◆ WHAT YOU WILL DO: Your answer must match the records word for word and contain no pictures.

◆ MATERIAL FOR THIS TASK:
★ ★ ★

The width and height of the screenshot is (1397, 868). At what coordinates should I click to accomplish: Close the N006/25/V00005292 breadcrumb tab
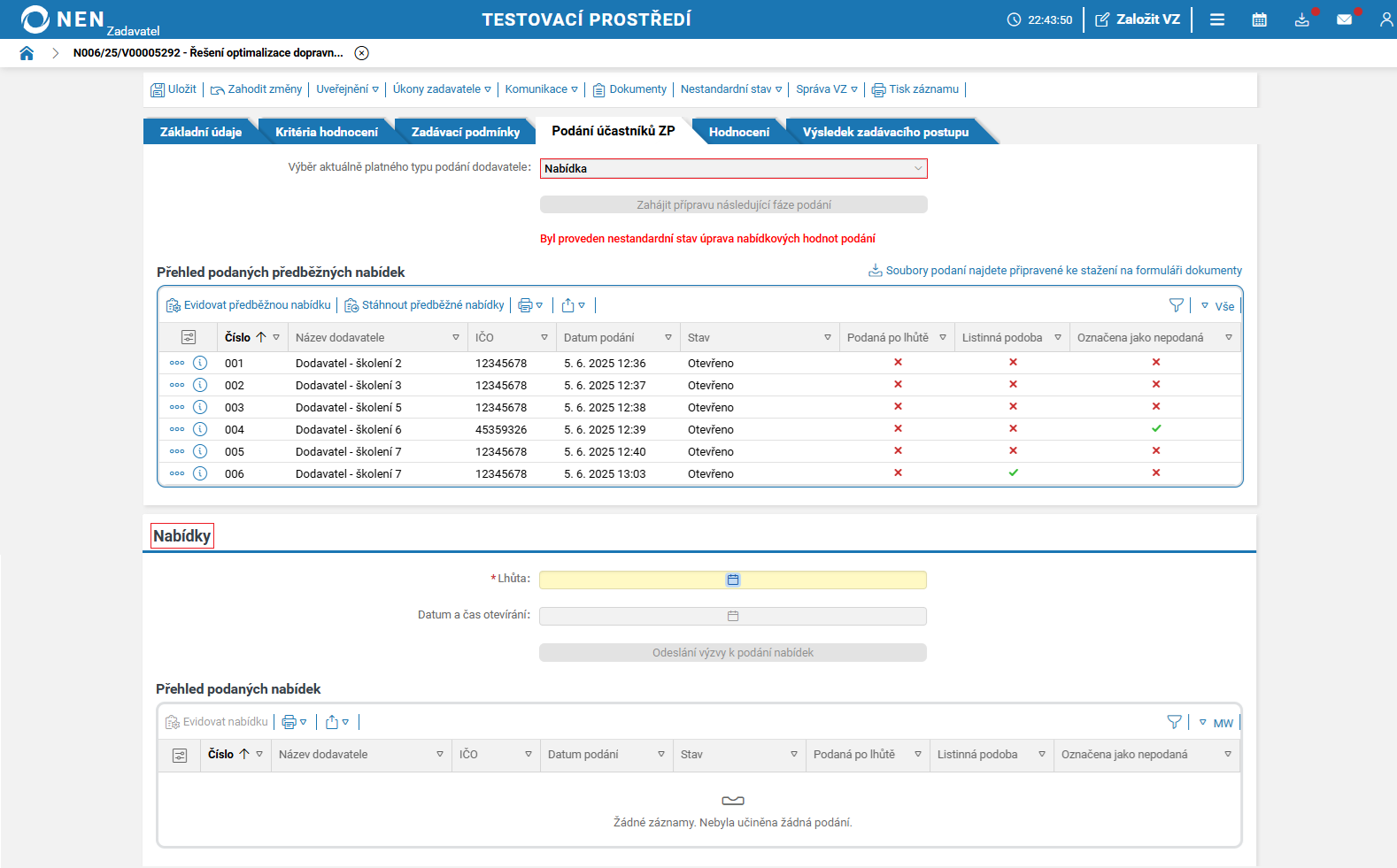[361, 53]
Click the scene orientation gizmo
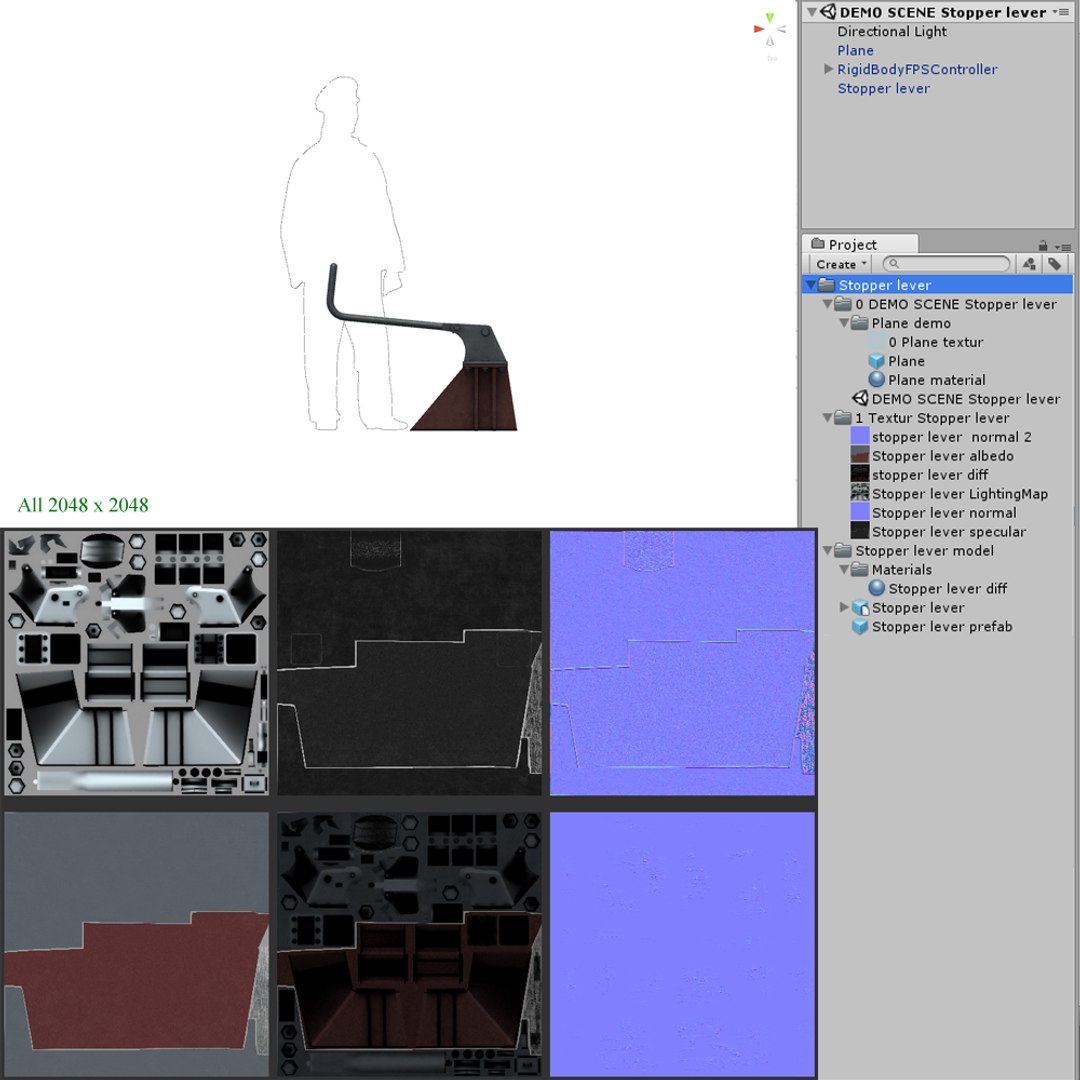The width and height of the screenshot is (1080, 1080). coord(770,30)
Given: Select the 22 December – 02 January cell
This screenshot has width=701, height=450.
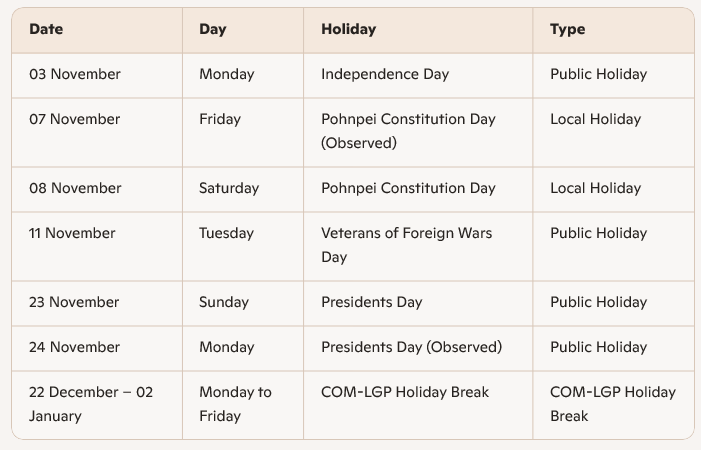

★ ★ ★

◆ TASK OUTPUT:
The width and height of the screenshot is (1397, 868). At what coordinates should I click to accomplish: Close the N006/25/V00005292 breadcrumb tab
[361, 53]
Click the scene orientation gizmo
The width and height of the screenshot is (1080, 1080). coord(770,30)
Given: Select the 22 December – 02 January cell
This screenshot has width=701, height=450.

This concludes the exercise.